▶ _DATA PROVIDED_

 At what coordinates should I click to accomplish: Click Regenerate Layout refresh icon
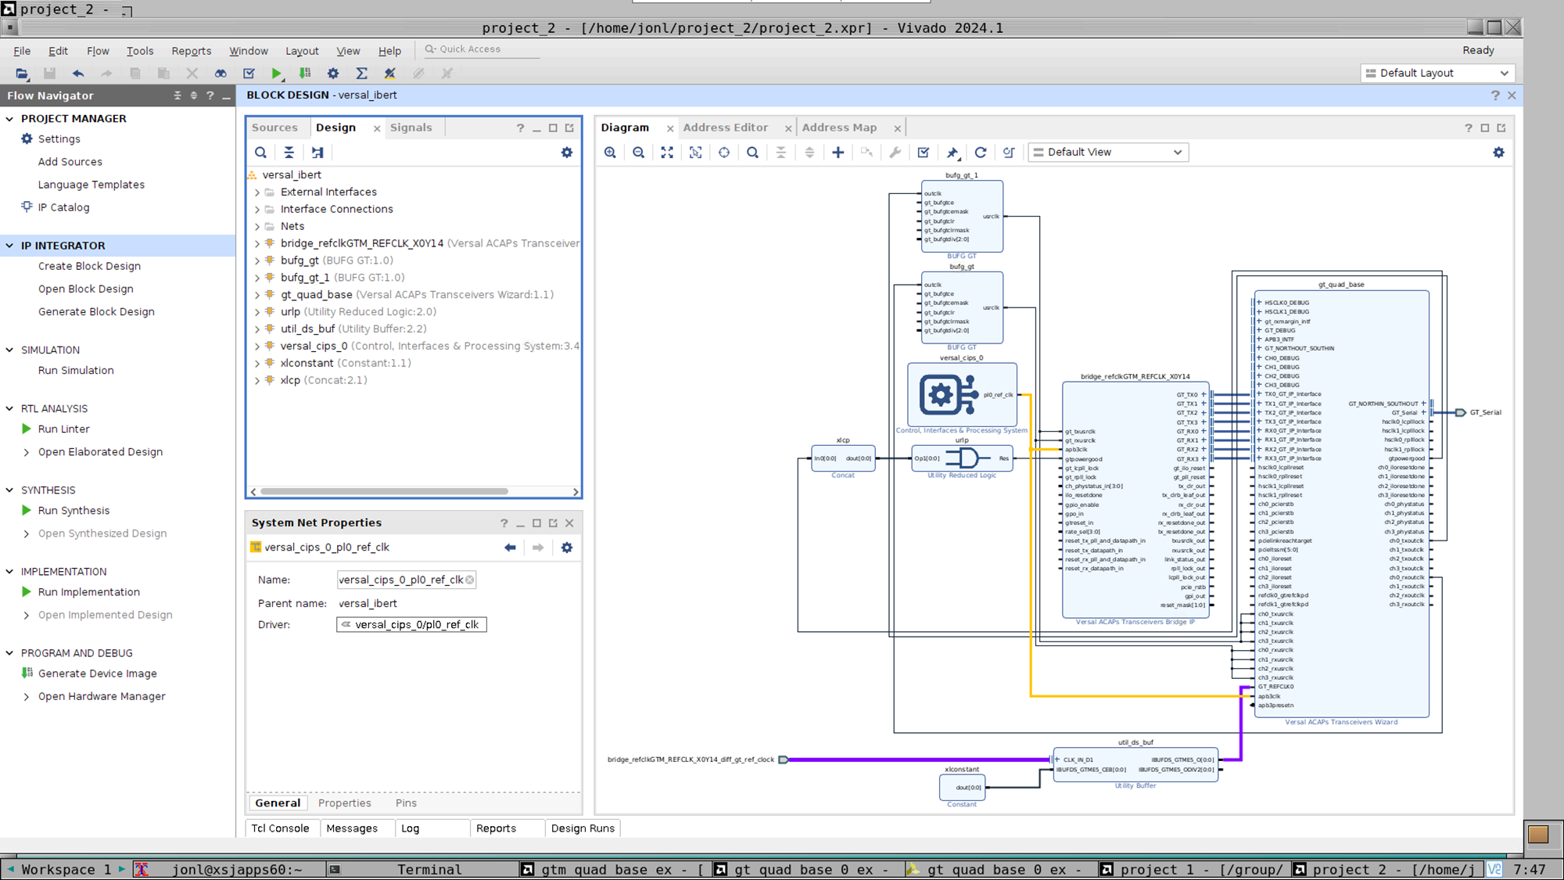981,153
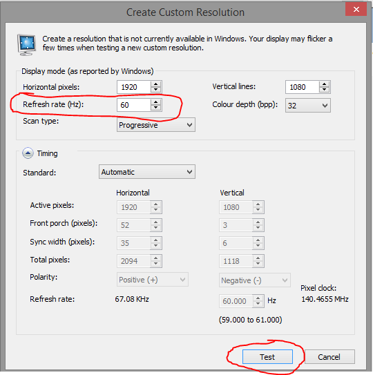Increase Vertical lines with up arrow
373x375 pixels.
click(324, 84)

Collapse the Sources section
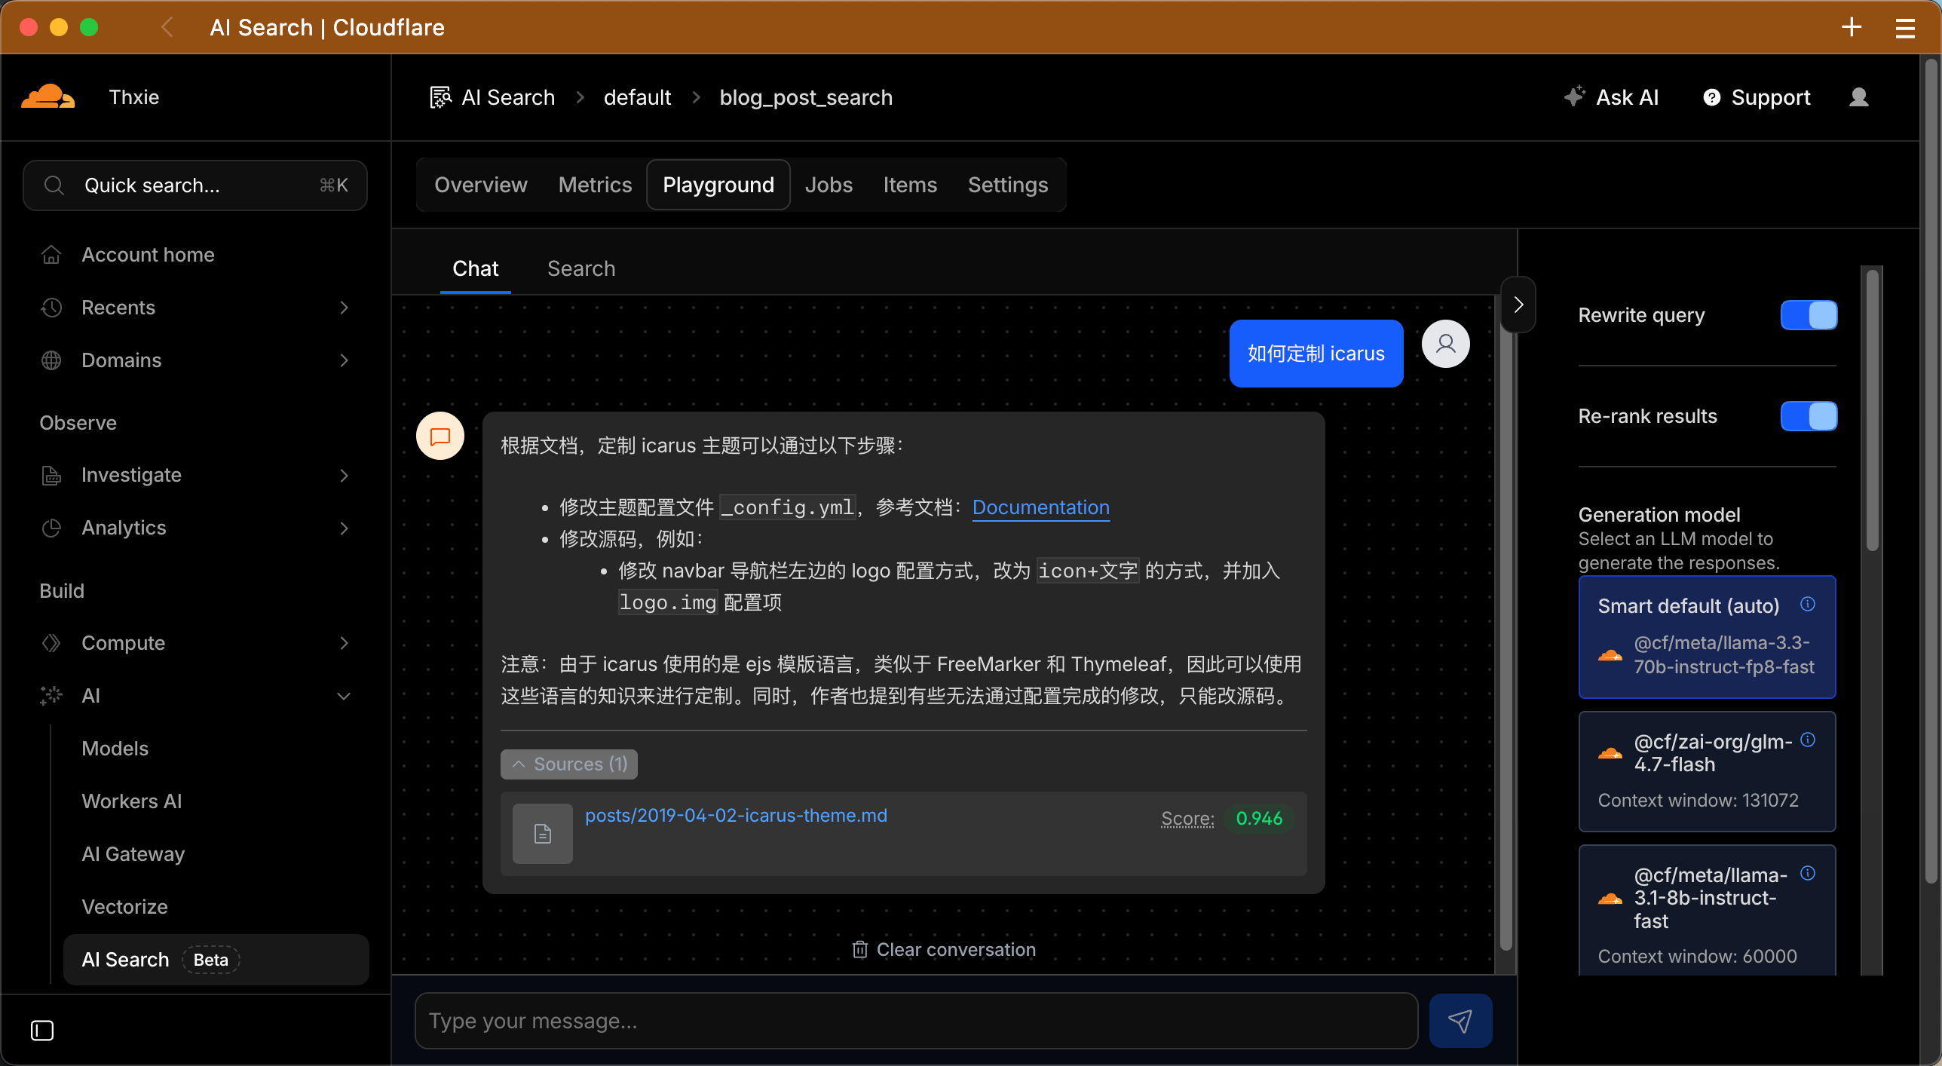click(x=569, y=764)
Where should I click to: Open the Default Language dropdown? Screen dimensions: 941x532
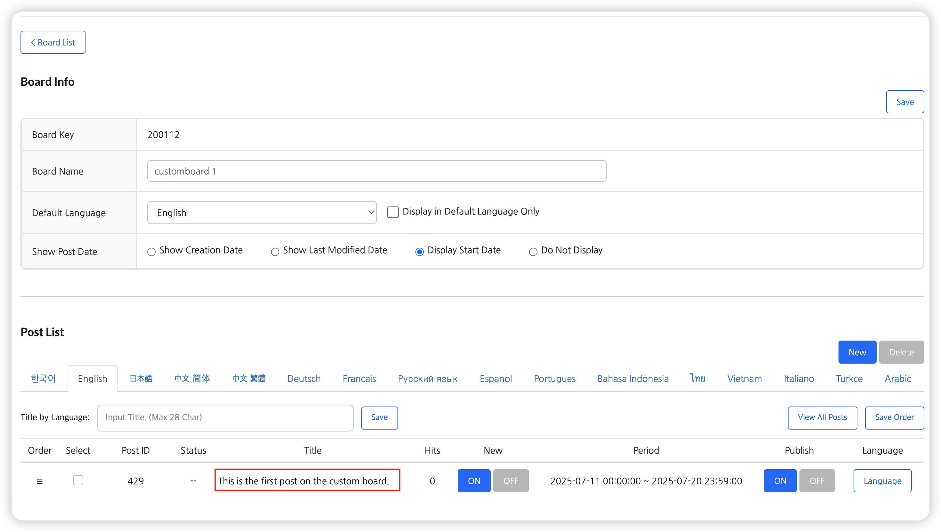(x=262, y=213)
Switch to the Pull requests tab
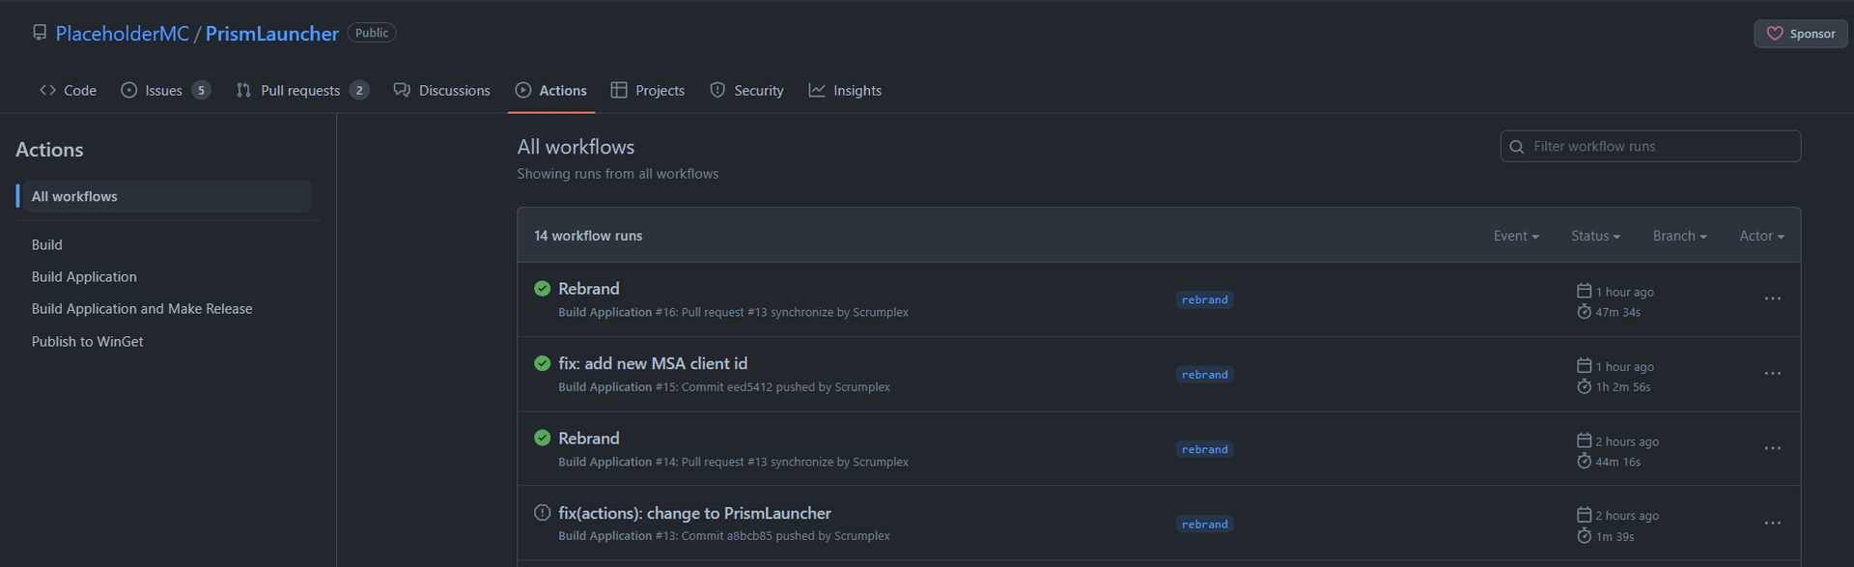The height and width of the screenshot is (567, 1854). pos(302,91)
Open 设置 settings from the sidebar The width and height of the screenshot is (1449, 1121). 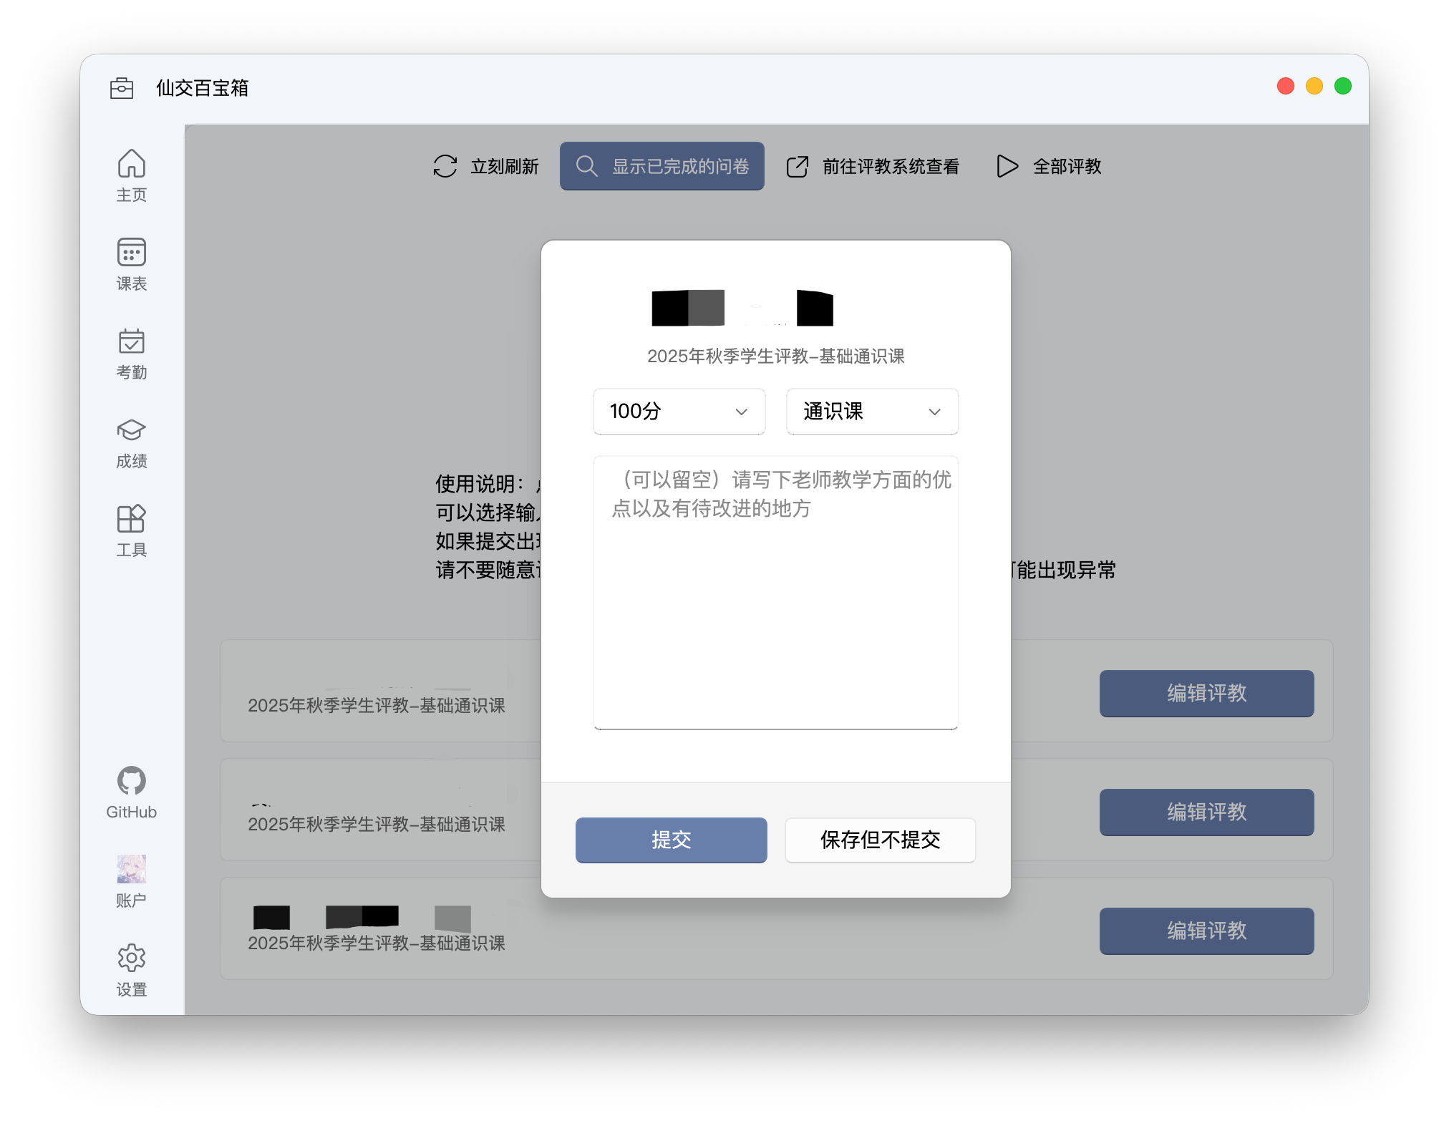[132, 966]
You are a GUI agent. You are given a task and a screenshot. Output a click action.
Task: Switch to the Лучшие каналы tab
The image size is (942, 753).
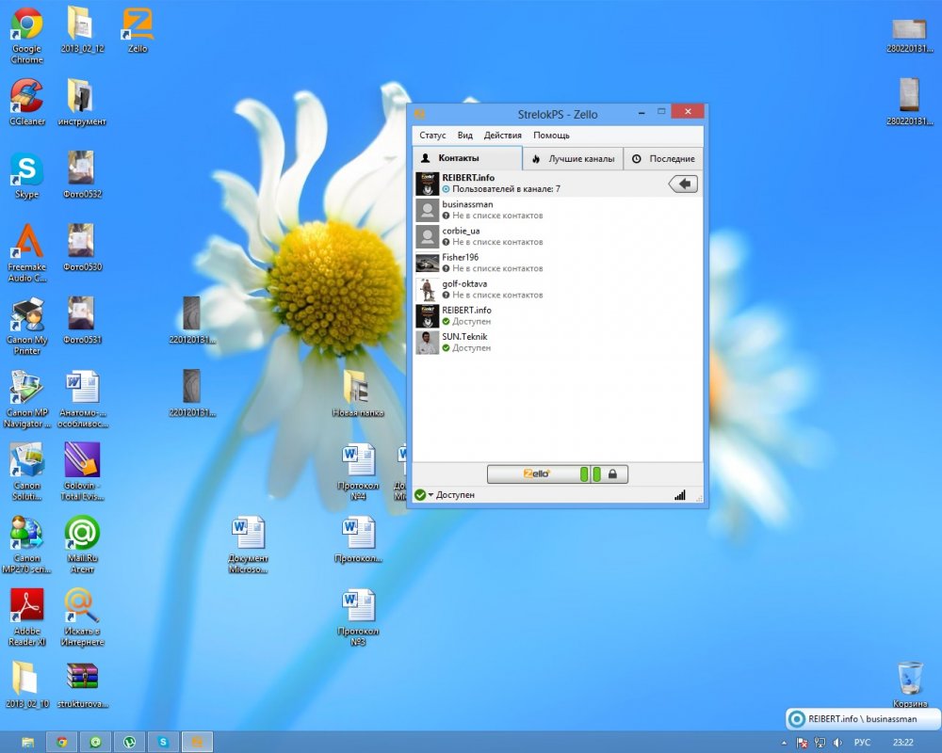573,159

▶ _EXERCISE DESCRIPTION_
Retype the part of the listing that opens with the line containing "You are a GUI" and closes at the end of the listing. Leave the pictures out.

▶ _REPLY TO THE EXERCISE_
You are a GUI agent. You are given a task and a screenshot. Output a click action.
Task: Switch to the Лучшие каналы tab
The image size is (942, 753).
573,159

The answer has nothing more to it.